• _DIRECTIVE_:
In every record, swap "Identify the location of" for "Determine the position of" and write the lines out again with nothing else changed.
**** RECORDS PROVIDED
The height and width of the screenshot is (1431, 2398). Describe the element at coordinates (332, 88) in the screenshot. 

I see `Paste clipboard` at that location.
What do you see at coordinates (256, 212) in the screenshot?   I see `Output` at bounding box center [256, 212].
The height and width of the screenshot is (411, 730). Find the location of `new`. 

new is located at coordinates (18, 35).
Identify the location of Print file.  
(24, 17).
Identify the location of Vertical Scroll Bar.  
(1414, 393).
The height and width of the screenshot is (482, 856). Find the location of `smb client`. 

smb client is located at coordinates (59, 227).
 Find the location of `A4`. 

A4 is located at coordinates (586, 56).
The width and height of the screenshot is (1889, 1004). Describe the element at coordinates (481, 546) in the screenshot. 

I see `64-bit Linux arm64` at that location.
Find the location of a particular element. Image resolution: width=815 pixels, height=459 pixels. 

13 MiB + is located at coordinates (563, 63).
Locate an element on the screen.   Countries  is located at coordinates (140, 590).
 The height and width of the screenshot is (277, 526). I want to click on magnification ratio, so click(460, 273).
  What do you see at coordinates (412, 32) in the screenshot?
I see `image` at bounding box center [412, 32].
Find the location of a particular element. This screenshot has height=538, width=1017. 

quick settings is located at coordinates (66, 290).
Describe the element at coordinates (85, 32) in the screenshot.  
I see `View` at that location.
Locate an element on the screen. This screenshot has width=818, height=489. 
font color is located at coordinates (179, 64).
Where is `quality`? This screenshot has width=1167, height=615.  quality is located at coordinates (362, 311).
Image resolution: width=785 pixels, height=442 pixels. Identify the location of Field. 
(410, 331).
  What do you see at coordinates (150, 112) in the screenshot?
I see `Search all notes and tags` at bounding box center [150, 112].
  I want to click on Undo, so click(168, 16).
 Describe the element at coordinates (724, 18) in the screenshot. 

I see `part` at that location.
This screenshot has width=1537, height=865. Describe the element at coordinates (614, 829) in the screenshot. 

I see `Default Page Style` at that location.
********
• _WRITTEN SOLUTION_:
The height and width of the screenshot is (1431, 2398). Describe the element at coordinates (332, 88) in the screenshot. 

I see `Paste clipboard` at that location.
What do you see at coordinates (256, 212) in the screenshot?   I see `Output` at bounding box center [256, 212].
The height and width of the screenshot is (411, 730). Find the location of `new`. 

new is located at coordinates (18, 35).
Determine the position of Print file.  
(24, 17).
Determine the position of Vertical Scroll Bar.  
(1414, 393).
The height and width of the screenshot is (482, 856). Find the location of `smb client`. 

smb client is located at coordinates (59, 227).
 Find the location of `A4`. 

A4 is located at coordinates (586, 56).
The width and height of the screenshot is (1889, 1004). Describe the element at coordinates (481, 546) in the screenshot. 

I see `64-bit Linux arm64` at that location.
Find the location of a particular element. Image resolution: width=815 pixels, height=459 pixels. 

13 MiB + is located at coordinates (563, 63).
Locate an element on the screen.   Countries  is located at coordinates (140, 590).
 The height and width of the screenshot is (277, 526). I want to click on magnification ratio, so click(460, 273).
  What do you see at coordinates (412, 32) in the screenshot?
I see `image` at bounding box center [412, 32].
Find the location of a particular element. This screenshot has height=538, width=1017. 

quick settings is located at coordinates (66, 290).
Describe the element at coordinates (85, 32) in the screenshot.  
I see `View` at that location.
Locate an element on the screen. This screenshot has width=818, height=489. 
font color is located at coordinates (179, 64).
Where is `quality`? This screenshot has width=1167, height=615.  quality is located at coordinates (362, 311).
Image resolution: width=785 pixels, height=442 pixels. Determine the position of Field. 
(410, 331).
  What do you see at coordinates (150, 112) in the screenshot?
I see `Search all notes and tags` at bounding box center [150, 112].
  I want to click on Undo, so click(168, 16).
 Describe the element at coordinates (724, 18) in the screenshot. 

I see `part` at that location.
This screenshot has width=1537, height=865. Describe the element at coordinates (614, 829) in the screenshot. 

I see `Default Page Style` at that location.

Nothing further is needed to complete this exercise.